There was an outpouring of support from the Flickr community who posted comments beneath the image. However, some apparently went to far with their use of language and threats were made toward the company at the centre of the row. Flickr staff subsequently deleted the photo as a result of the threatening comments.

To keep a long story short, suffice to say Rebekka was outraged at Flickr’s response. She posted this photo in protest, and the story was also picked up by blogger Thomas Hawk. This article was also submitted to, one of several news sites where the more a story is read and given a ‘thumbs up’ by the reader, the higher up the news listings it moves. Within an hour or so it was on their homepage.

In addition to this, a thread was started on Flickr’s main forum, which again received hundreds of responses, and eventually there was an official response from Flickr co-founder Stewart Butterfield: “...we screwed up -- and for that I take full responsibility...”.

A couple of days ago I casually mentioned to a friend that this was the sort of thing that would end up on BBC News. This morning it has appeared in their technology section and I’d imagine it will be mentioned at some point on BBC News 24. Quite a lot of exposure starting with one photo on Flickr.

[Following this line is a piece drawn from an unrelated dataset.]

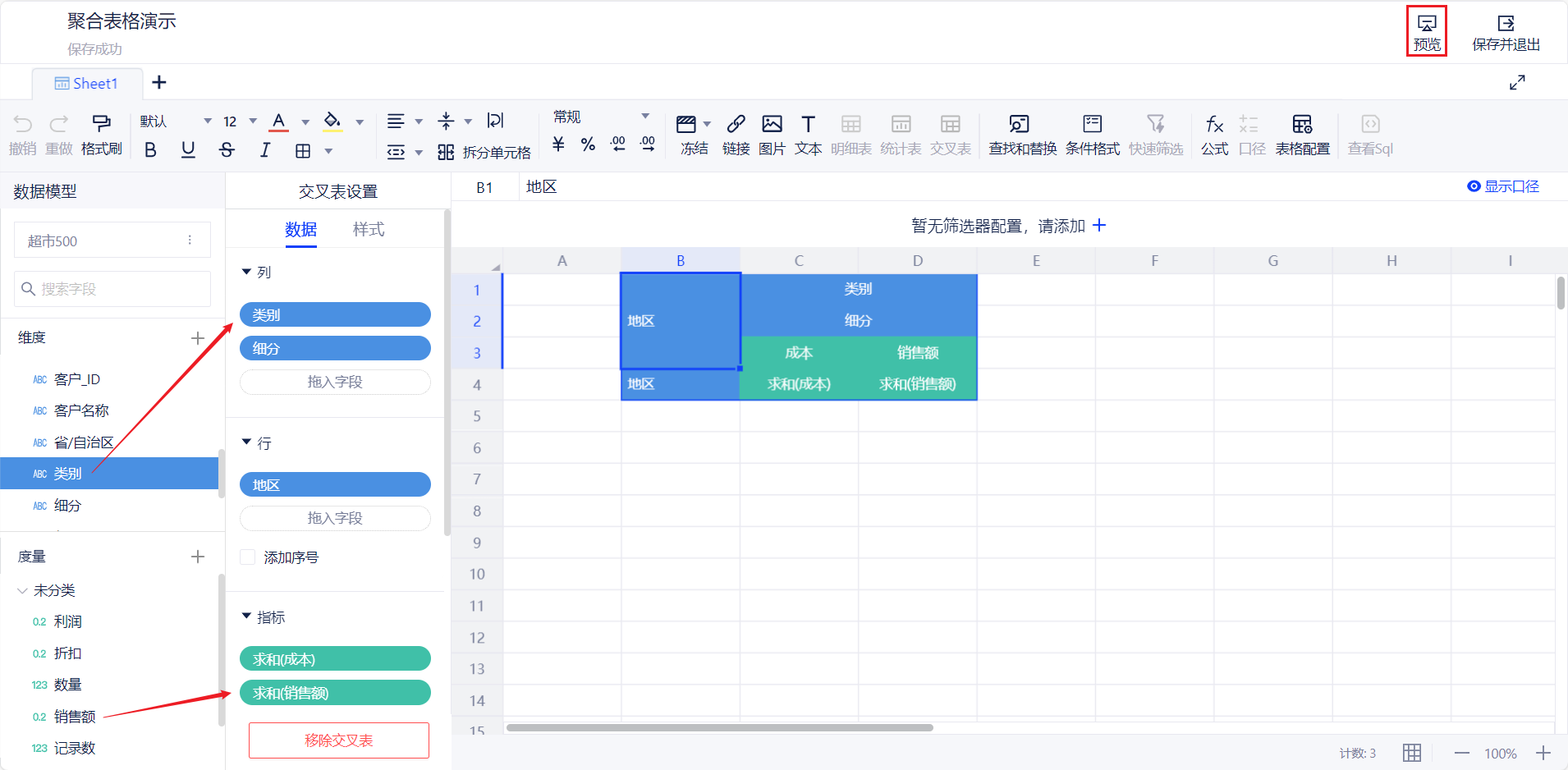Toggle bold text formatting
1568x770 pixels.
150,150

This sort of thing is happening all the time. Web 2.0 (I’m sick of that hearing name, but that’s the umbrella term) empowers the individual like never before. I think this means that companies and corporations need to be more careful with their dodgy dealings. Rather than just one disgruntled individual who is unable to afford a lawyer to deal with, the accused company, Only Dreemin, has been named on an international news website. That’s a whole lot of bad press.

This is a small company, and – I don’t know – they could be ruined by this. The question is, when it comes to larger corporations, do they really care about public opinion?